- **Description of the task**
Take the line containing "Viewport: 1555px width, 784px" through the last line of the data and retype those lines exactly. Pictures do not belong in the copy.

(Stored data)
● ● ● ●

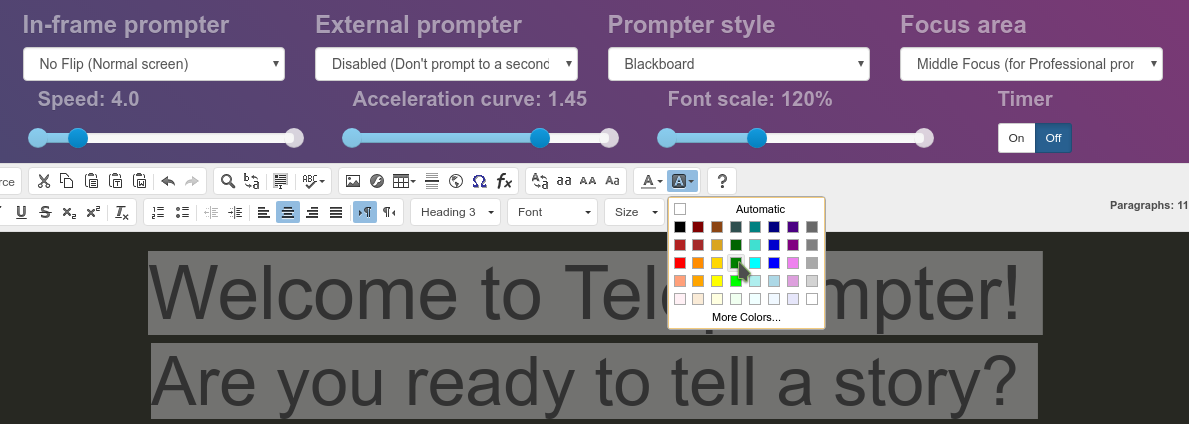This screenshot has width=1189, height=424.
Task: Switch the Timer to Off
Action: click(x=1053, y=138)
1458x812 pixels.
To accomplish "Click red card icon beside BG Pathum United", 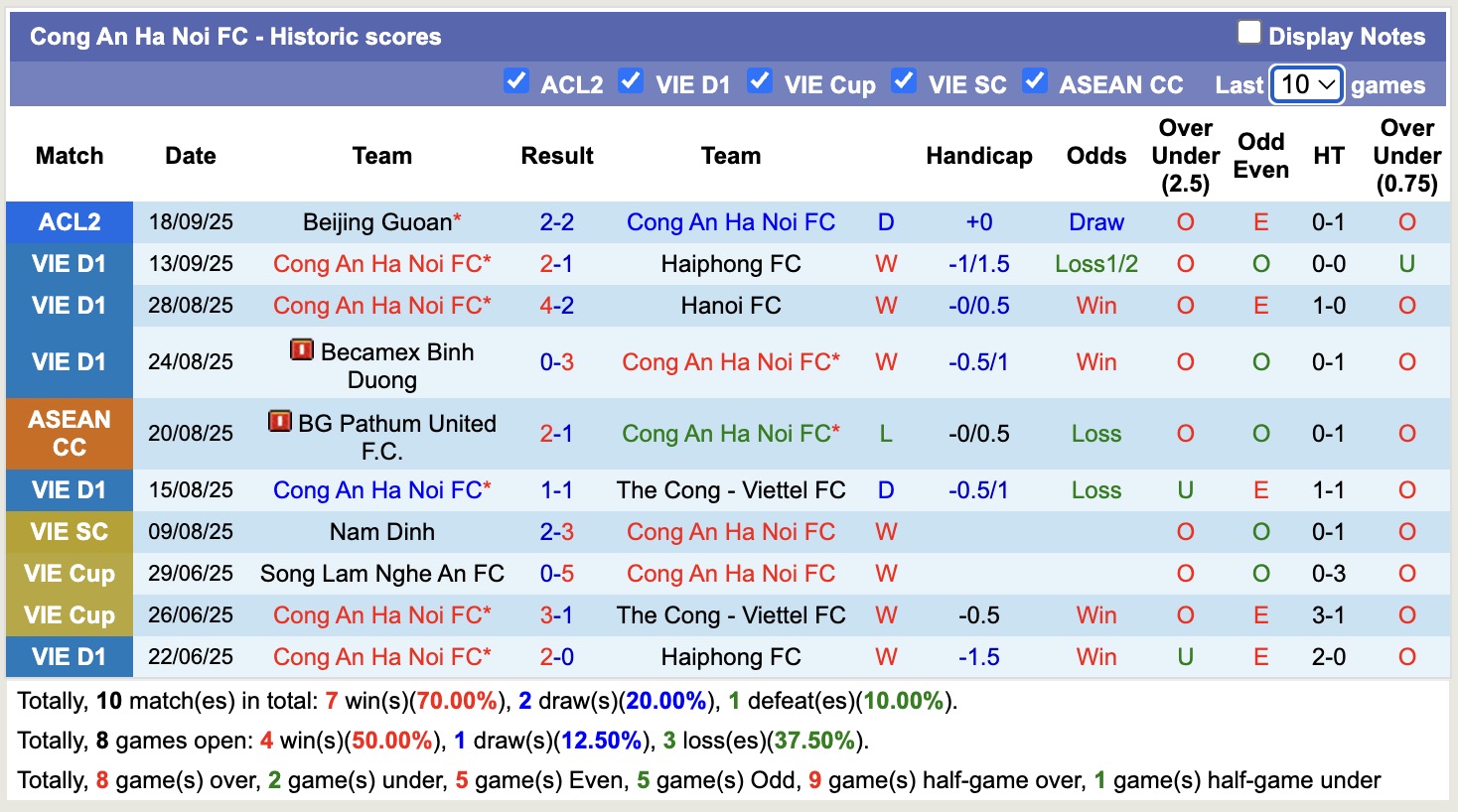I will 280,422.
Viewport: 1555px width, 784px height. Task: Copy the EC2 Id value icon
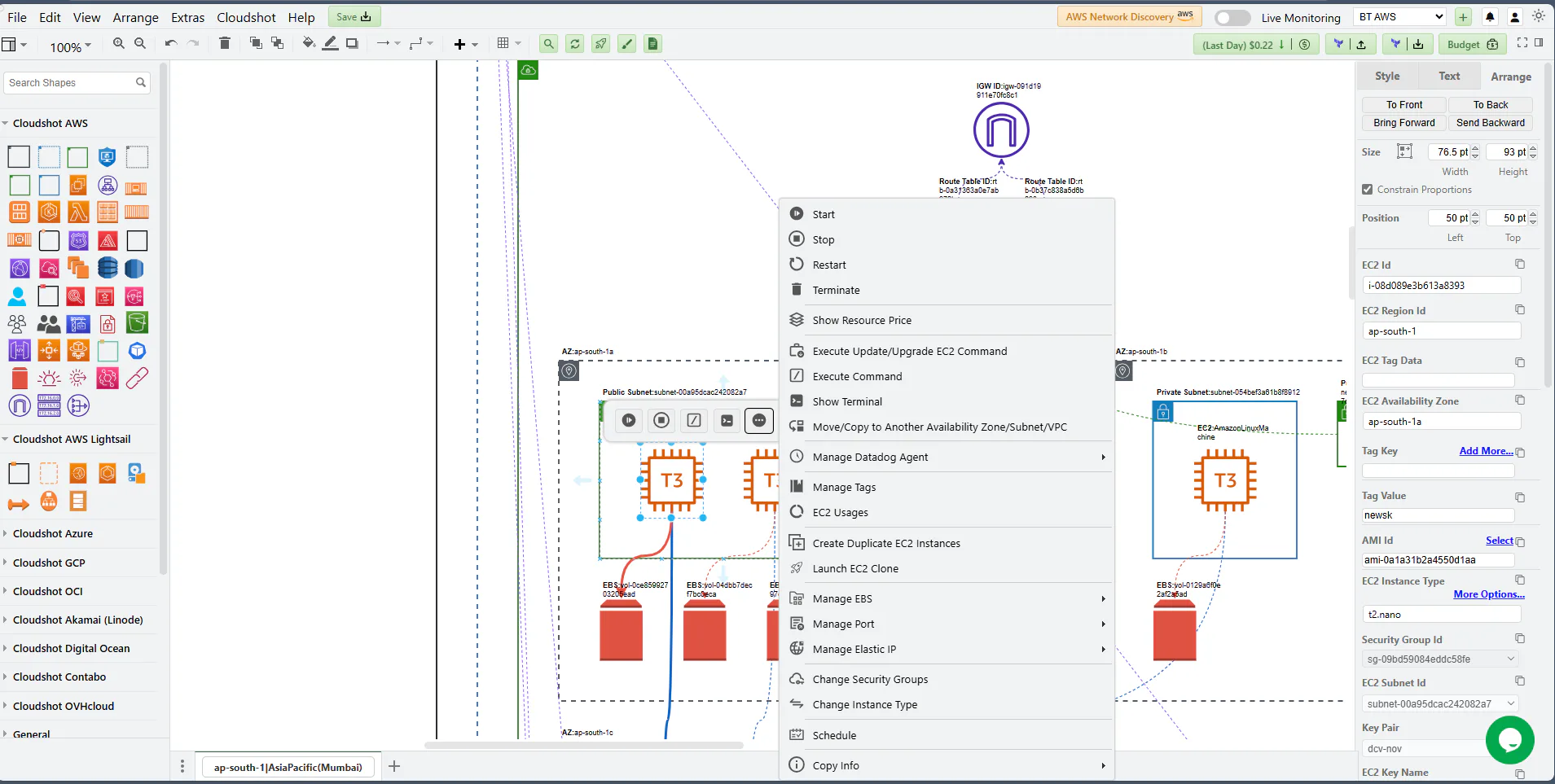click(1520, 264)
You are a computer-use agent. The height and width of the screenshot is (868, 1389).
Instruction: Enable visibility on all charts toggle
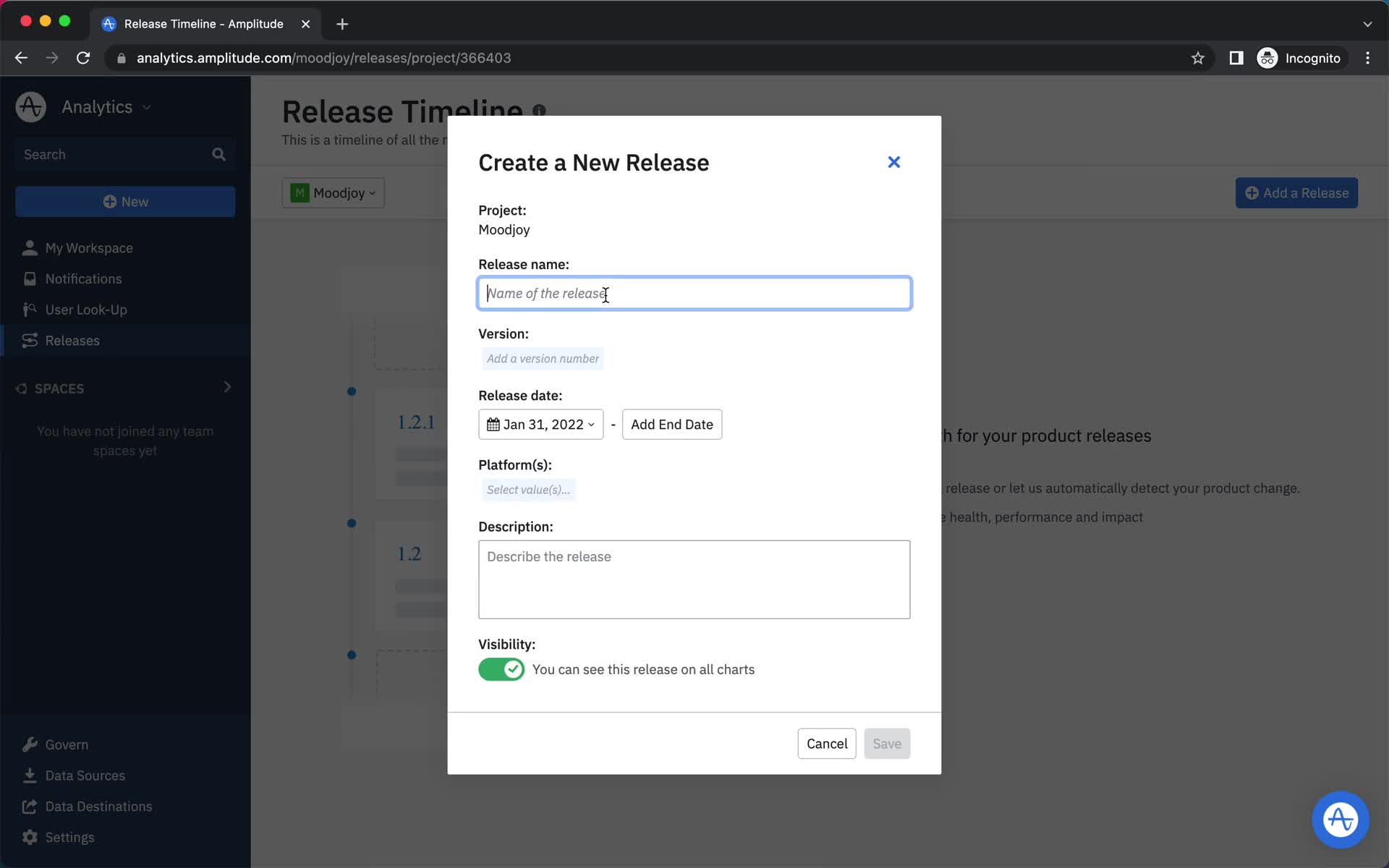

● ● ● ●

- **Task solution**
Viewport: 1555px width, 784px height. Task: Copy the EC2 Id value icon
click(1520, 264)
You are a computer-use agent. The height and width of the screenshot is (868, 1389).
Instruction: Enable visibility on all charts toggle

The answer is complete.